→ **TASK TO CARRY OUT**
Write out the data again in full, exactly as it reads.

[Stored items]
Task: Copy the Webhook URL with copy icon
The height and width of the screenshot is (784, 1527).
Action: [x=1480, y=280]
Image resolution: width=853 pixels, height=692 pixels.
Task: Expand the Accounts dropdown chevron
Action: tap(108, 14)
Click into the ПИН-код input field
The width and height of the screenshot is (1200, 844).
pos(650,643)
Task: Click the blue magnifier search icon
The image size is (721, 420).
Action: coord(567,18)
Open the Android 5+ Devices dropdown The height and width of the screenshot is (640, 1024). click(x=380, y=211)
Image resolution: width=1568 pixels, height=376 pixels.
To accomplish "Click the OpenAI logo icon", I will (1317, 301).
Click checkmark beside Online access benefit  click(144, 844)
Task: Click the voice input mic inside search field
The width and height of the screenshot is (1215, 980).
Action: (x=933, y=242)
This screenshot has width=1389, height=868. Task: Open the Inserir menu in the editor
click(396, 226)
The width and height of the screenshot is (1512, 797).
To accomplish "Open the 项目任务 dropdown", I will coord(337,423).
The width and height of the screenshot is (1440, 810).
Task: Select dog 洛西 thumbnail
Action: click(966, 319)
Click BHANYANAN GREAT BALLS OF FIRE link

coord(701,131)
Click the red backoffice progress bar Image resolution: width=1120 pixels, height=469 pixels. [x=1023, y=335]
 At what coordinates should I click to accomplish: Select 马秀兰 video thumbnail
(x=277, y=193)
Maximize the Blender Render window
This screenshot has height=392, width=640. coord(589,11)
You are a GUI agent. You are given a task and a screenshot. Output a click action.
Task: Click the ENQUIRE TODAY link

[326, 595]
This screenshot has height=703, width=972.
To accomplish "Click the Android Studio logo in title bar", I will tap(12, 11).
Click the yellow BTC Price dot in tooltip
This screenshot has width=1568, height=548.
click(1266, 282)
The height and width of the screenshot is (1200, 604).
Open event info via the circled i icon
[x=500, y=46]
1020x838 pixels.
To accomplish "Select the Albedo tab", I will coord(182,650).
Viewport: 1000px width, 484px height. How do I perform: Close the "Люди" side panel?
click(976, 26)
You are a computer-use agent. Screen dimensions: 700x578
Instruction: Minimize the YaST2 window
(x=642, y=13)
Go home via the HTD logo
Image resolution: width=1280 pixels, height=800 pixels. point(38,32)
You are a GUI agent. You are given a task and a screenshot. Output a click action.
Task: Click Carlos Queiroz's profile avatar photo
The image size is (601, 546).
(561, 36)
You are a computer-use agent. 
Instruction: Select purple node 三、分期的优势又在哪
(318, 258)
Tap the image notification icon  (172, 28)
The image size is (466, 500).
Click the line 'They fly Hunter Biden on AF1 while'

→ **REPLY**
Task: Copy the Webhook URL with copy icon
The height and width of the screenshot is (784, 1527).
Action: [x=1480, y=280]
Image resolution: width=853 pixels, height=692 pixels.
Task: Expand the Accounts dropdown chevron
Action: tap(108, 14)
Click into the ПИН-код input field
The width and height of the screenshot is (1200, 844).
pos(650,643)
Task: Click the blue magnifier search icon
The image size is (721, 420).
Action: coord(567,18)
Open the Android 5+ Devices dropdown The height and width of the screenshot is (640, 1024). click(x=380, y=211)
Image resolution: width=1568 pixels, height=376 pixels.
To accomplish "Click the OpenAI logo icon", I will (1317, 301).
Click checkmark beside Online access benefit  click(144, 844)
Task: Click the voice input mic inside search field
The width and height of the screenshot is (1215, 980).
Action: (x=933, y=242)
This screenshot has width=1389, height=868. Task: Open the Inserir menu in the editor
click(396, 226)
The width and height of the screenshot is (1512, 797).
To accomplish "Open the 项目任务 dropdown", I will coord(337,423).
The width and height of the screenshot is (1440, 810).
Task: Select dog 洛西 thumbnail
Action: click(966, 319)
Click BHANYANAN GREAT BALLS OF FIRE link

coord(701,131)
Click the red backoffice progress bar Image resolution: width=1120 pixels, height=469 pixels. [x=1023, y=335]
 At what coordinates should I click to accomplish: Select 马秀兰 video thumbnail
(x=277, y=193)
Maximize the Blender Render window
This screenshot has height=392, width=640. coord(589,11)
You are a GUI agent. You are given a task and a screenshot. Output a click action.
Task: Click the ENQUIRE TODAY link

[326, 595]
This screenshot has height=703, width=972.
To accomplish "Click the Android Studio logo in title bar", I will tap(12, 11).
Click the yellow BTC Price dot in tooltip
This screenshot has width=1568, height=548.
click(1266, 282)
The height and width of the screenshot is (1200, 604).
Open event info via the circled i icon
[x=500, y=46]
1020x838 pixels.
To accomplish "Select the Albedo tab", I will coord(182,650).
Viewport: 1000px width, 484px height. How do I perform: Close the "Люди" side panel?
click(976, 26)
You are a computer-use agent. Screen dimensions: 700x578
Instruction: Minimize the YaST2 window
(x=642, y=13)
Go home via the HTD logo
Image resolution: width=1280 pixels, height=800 pixels. point(38,32)
You are a GUI agent. You are given a task and a screenshot. Output a click action.
Task: Click Carlos Queiroz's profile avatar photo
The image size is (601, 546).
(561, 36)
You are a computer-use agent. 
Instruction: Select purple node 三、分期的优势又在哪
(318, 258)
Tap the image notification icon  (172, 28)
The image size is (466, 500).
Click the line 'They fly Hunter Biden on AF1 while'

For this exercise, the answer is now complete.